> REQUIREMENT A:
Decide whether each statement agrees with the satirical guide to Drewniaking. Answer yes or no for each, and quote the words of the guide that settle it.
(i) The original recipe calls for gasoline.
(ii) Formal attire is recommended for Drewniaking.
(iii) The documents containing the text by Drewniak were released in early April.
> REQUIREMENT B: In the satirical guide to Drewniaking, why should guide cuts be made with an X-Acto blade before the eyes of a pumpkin are clawed? Answer in one to three sentences.
> REQUIREMENT C: Extend the satirical guide to Drewniaking with further do's and don'ts, starting after its last entry.

You gotta figure that according to Michael Drewniak, David Wildstein’s best feature is his “burning eyes.” Documents released in late March reveal a text by Drewniak saying: “The only trouble is that David is/was a true friend of mine. Now, I could claw his eyes out, pour gasoline in the sockets and light him up.”
Our roving reporter on the PATH train recently overheard one youth remark to another: “Yeah, Friday night at eight o’clock. Come on down, we’re gonna Drewniak.”
Just how does one Drewniak, and what is the correct etiquette, manner of attire and so forth? Here are a few do’s and don’ts:
— Always set up a Drewniaking playdate in advance so that the proper materials may be collated.
— Dress should be casual, with flame-retardant pajamas favored.
— If you is the Drewniaker, then who or what is the Drewniakee? For purposes of this tutorial, let’s assume it’s an inanimate object like a pumpkinhead (or Chris Christie’s conscience).
— The clawing of the eyes is largely ceremonial. Do not try this on a pumpkin without first making guide cuts using an X-Acto blade. There’s nothing more frustrating or anticlimactic than clawing at the eyes only to have them remain firmly in their sockets, thus impeding progress to the next step.
— For professional Drewniakers, Lee Press-On Nails are de rigeur.
— Although the original recipe calls for gasoline, any toxic liquid may be substituted, such as hair tonic or water from the Passaic River.
— In one colorful variant, McDonald’s breakfast sausages are inserted into the vacant eye sockets, and an Egg McMuffin stuffed in the mouth. This is affectionately known as a “Trenton telegram.”
— If, after Drewniaking a pumpkin, you place it on your head and take a selfie, this known as a Weiner-Drewniak. (If you then attempt to eat the pumpkin, it’s a Christie-Weiner-Drewniak — rarely accomplished without medical supervision.)
— If you combine Drewniaking with slut-shaming, that’s what’s known as a Gibson-Dunn, which also requires the filing of a few hundred pages of superfluous paperwork.

> DATA SEGMENT:
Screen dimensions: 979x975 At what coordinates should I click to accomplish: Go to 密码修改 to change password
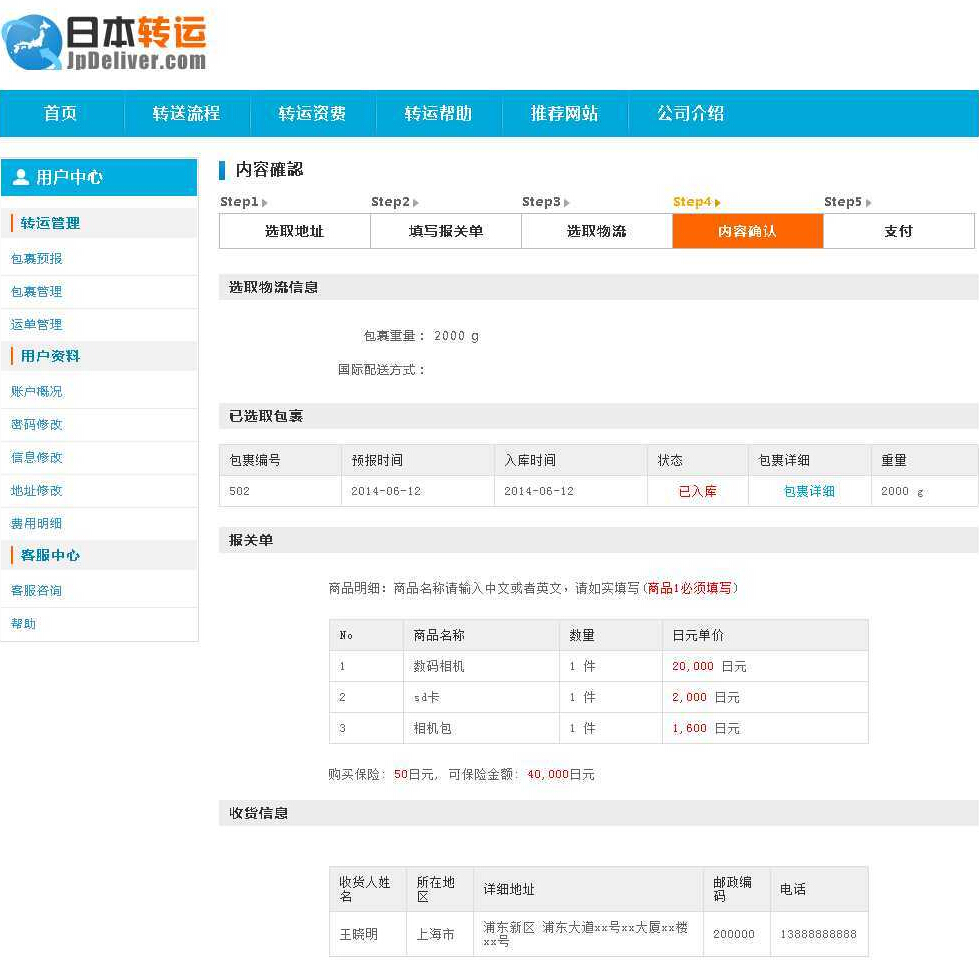click(37, 424)
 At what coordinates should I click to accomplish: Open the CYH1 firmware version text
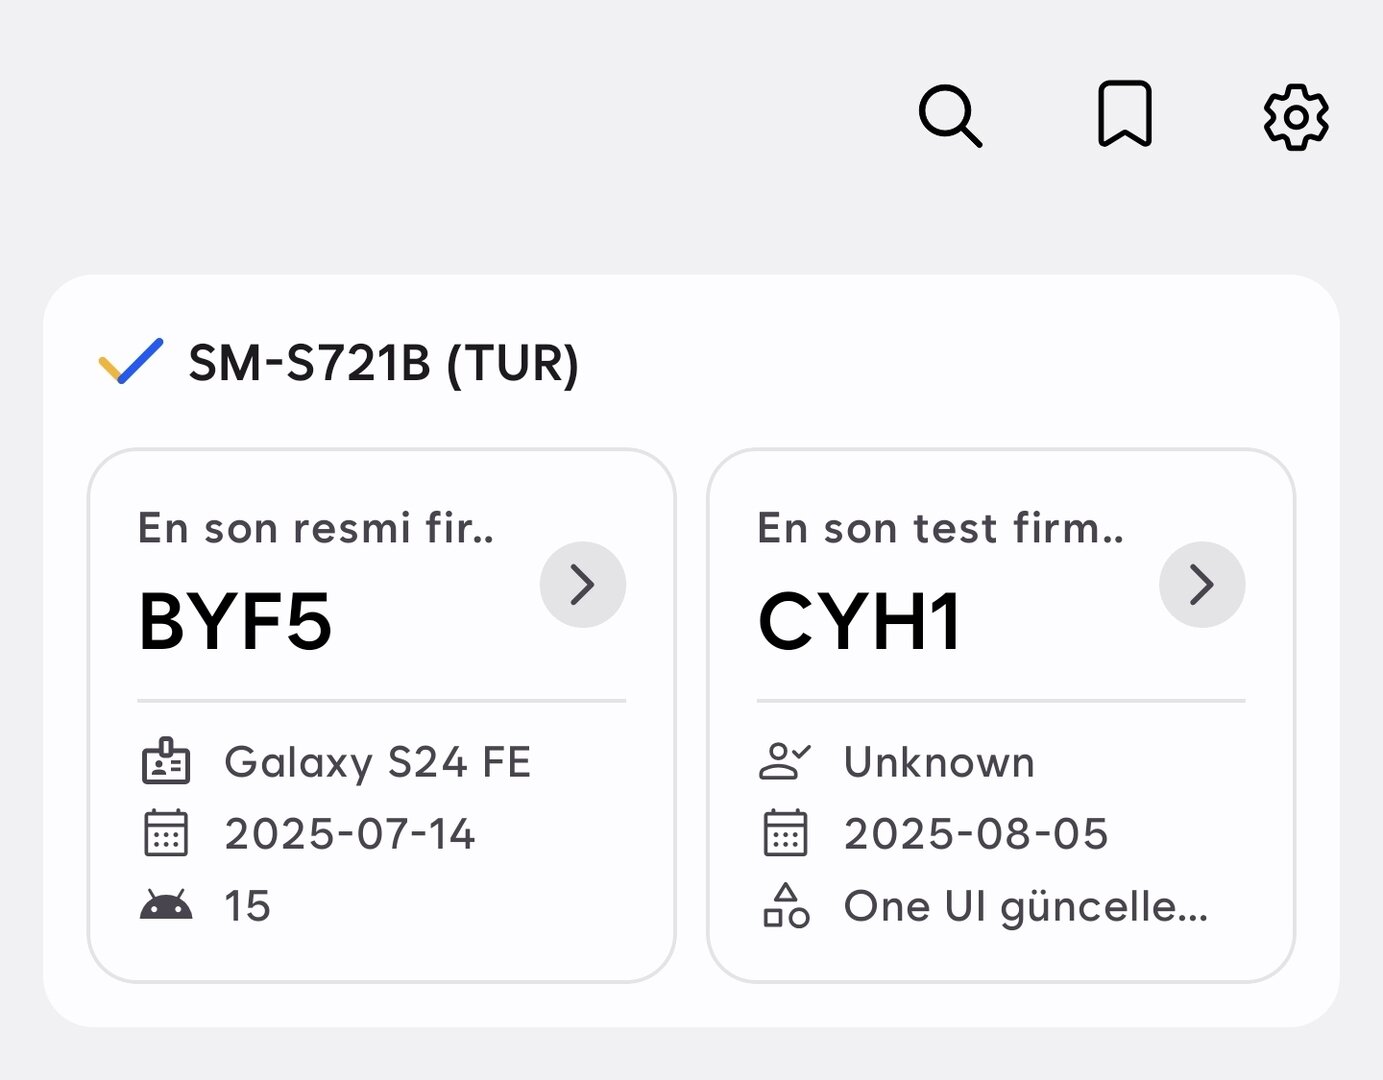click(x=859, y=622)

> EXERCISE RESULT A:
(i) Yes: "Although the original recipe calls for gasoline, any toxic liquid may be substituted"
(ii) No: "Dress should be casual, with flame-retardant pajamas favored."
(iii) No: "Documents released in late March reveal a text by Drewniak"

> EXERCISE RESULT B: Without guide cuts, the eyes may remain firmly in their sockets after clawing. The guide calls that outcome frustrating and anticlimactic, and it impedes progress to the next step.

> EXERCISE RESULT C:
— When a Drewniaking is conducted for charity, and the Trenton telegram variant employed, the proceeds may be contributed to Ronald McDonald House and a tax deduction taken. (Be sure and attach Schedule P, “Charitable Deductions Involving Flaming Pumpkins.”)
— Drewniaked pumpkins may be repurposed for job training programs, reclaiming shattered lives and giving future political operatives a leg up.
— Despite interest in Drewniaking as a cultural phenomenon, there are still few high-paying jobs. Avoid work-at-home scams involving Drewniaking advertised on the backs of matchbook covers.
— Do not combine Drewniaking with fan-dancing or flagpole-sitting, as this plainly results in cultural overkill. The cat will not be amused.
— Since Drewniaking can pose a fire hazard, it’s helpful to have plenty of people standing around who can put out any blaze which may develop. An ideal place to conduct a Drewniaking would be a Walmart on Black Friday. If a fire does break out and no extinguisher is available, the next best thing would be to heap on children’s toys made in China, as these are known to have natural flame-retardant properties.
Remember, at Hot Tin Cat Blog, the saf-e-ty of the public is always the uppermost thing in our minds!